Als belanghebbende is verder aangemerkt:

- de minderjarige [de minderjarige] .

In zijn adviserende taak is in de procedure gekend:

de Raad voor de Kinderbescherming,

gevestigd te Den Haag, locatie Amsterdam,

hierna te noemen: de raad.

1Het verloop van het geding in eerste aanleg

Het hof verwijst voor het verloop van het geding in eerste aanleg naar de beschikkingen van de rechtbank Amsterdam (hierna: de rechtbank) van 15 mei 2019 en 18 september 2019, uitgesproken onder voormeld zaaknummer.

2Het geding in hoger beroep

2.1

De vrouw is op 17 december 2019 in hoger beroep gekomen van voormelde beschikkingen.

2.2

De man heeft op 10 februari 2020 een verweerschrift tevens houdende incidenteel hoger beroep ingediend.

2.3

De vrouw heeft op 16 maart 2020 een verweerschrift op het incidenteel hoger beroep ingediend.

2.4

Bij het hof is nadien het volgende stuk ingekomen:

- een brief van de zijde van de man van 4 juni 2020 met bijlagen, ingekomen op 5 juni 2020.

2.5

De mondelinge behandeling heeft op 17 juni 2020 plaatsgevonden. Verschenen zijn:

- de vrouw, bijgestaan door haar advocaat;

- de man, bijgestaan door zijn advocaat;

- de raad, vertegenwoordigd door de heer V. Aelbers.

Ter zitting in hoger beroep hebben beide advocaten pleitnotities overgelegd.

2.6

Het hof heeft de vrouw ter zitting in hoger beroep verzocht na de mondelinge behandeling haar meest recente salarisstroken over te leggen. Daarnaast heeft het hof partijen verzocht na de mondelinge behandeling hun jaaropgaaf 2019 over te leggen.

2.7

Nadien zijn bij het hof ingekomen:

- een brief van de zijde van de man van 18 juni 2020 met bijlage, ingekomen per fax op diezelfde datum;

- een brief van de zijde van de vrouw van 18 juni 2020 met bijlagen, ingekomen per fax op diezelfde datum.

3De feiten

3.1

Uit de in augustus 2018 verbroken relatie van de man en de vrouw (hierna gezamenlijk ook: de ouders) is [in] 2017 [de minderjarige] (hierna: [de minderjarige] ).
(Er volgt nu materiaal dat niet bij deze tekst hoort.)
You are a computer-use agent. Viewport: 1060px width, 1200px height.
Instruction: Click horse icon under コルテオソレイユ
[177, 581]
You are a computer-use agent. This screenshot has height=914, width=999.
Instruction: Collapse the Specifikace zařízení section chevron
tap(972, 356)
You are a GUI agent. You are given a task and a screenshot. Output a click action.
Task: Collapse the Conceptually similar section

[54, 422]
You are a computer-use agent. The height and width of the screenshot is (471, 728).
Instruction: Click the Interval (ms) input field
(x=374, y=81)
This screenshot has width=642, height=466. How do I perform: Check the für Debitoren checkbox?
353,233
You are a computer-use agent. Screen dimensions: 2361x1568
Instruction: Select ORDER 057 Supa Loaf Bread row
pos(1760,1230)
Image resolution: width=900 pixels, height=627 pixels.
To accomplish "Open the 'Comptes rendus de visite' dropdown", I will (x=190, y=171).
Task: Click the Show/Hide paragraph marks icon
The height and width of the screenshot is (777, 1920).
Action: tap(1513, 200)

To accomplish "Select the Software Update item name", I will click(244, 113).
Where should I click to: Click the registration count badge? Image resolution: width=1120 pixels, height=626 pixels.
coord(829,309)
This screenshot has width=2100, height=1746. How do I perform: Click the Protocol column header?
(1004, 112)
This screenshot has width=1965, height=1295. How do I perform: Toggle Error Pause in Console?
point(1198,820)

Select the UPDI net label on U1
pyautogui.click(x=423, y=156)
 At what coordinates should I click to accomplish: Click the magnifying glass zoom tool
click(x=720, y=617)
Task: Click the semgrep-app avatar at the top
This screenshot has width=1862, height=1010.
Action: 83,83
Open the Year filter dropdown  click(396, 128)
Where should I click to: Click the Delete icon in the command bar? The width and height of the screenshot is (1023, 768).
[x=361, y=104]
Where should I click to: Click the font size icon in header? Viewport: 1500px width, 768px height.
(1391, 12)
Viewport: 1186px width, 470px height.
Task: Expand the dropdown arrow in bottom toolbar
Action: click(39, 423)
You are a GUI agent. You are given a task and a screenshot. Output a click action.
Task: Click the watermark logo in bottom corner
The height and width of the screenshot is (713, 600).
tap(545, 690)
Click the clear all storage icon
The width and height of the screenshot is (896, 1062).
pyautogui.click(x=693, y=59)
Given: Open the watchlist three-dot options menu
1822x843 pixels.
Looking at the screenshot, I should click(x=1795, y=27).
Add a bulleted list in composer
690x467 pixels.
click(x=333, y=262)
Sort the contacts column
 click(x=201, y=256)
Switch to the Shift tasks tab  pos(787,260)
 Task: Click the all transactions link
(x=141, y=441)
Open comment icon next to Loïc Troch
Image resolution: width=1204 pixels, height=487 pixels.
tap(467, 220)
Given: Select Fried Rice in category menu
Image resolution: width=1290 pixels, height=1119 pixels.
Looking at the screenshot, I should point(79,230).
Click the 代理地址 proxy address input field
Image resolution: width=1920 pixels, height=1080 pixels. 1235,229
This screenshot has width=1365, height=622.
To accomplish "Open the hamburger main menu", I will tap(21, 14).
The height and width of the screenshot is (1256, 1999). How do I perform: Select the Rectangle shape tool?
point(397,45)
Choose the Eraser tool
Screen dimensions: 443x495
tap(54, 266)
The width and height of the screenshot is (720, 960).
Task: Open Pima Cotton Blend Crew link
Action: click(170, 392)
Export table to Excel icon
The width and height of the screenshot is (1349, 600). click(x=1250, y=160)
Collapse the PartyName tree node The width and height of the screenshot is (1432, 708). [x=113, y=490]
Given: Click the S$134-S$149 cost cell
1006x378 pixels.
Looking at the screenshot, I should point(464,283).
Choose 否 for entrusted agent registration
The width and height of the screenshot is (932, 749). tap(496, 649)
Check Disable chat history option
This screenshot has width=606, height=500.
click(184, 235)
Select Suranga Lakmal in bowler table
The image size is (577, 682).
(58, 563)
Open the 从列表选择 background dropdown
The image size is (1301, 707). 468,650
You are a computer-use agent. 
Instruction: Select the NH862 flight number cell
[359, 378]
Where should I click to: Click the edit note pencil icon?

De man heeft [de minderjarige] erkend. Partijen oefenen gezamenlijk het gezag uit over [de minderjarige] .

3.2

In de onderhavige procedure heeft de rechtbank bij beschikking van 19 december 2018 bepaald dat de ouders in het kader van een informatieregeling elkaar wekelijks schriftelijk (in een schrift of per e-mail) bij de overdracht op de hoogte stellen van belangrijke zaken betreffende de gezondheid en ontwikkeling van [de minderjarige] , eventuele doktersbezoeken, crèche/school verslagen, verslagen van het consultatiebureau, een kort overzicht van wat hij in de voorgaande dagen of week heeft gedaan of meegemaakt, informatie over de opvoeding, zijn ontwikkeling, eet- drink- en slaapgewoontes, vriendjes en vriendinnetjes.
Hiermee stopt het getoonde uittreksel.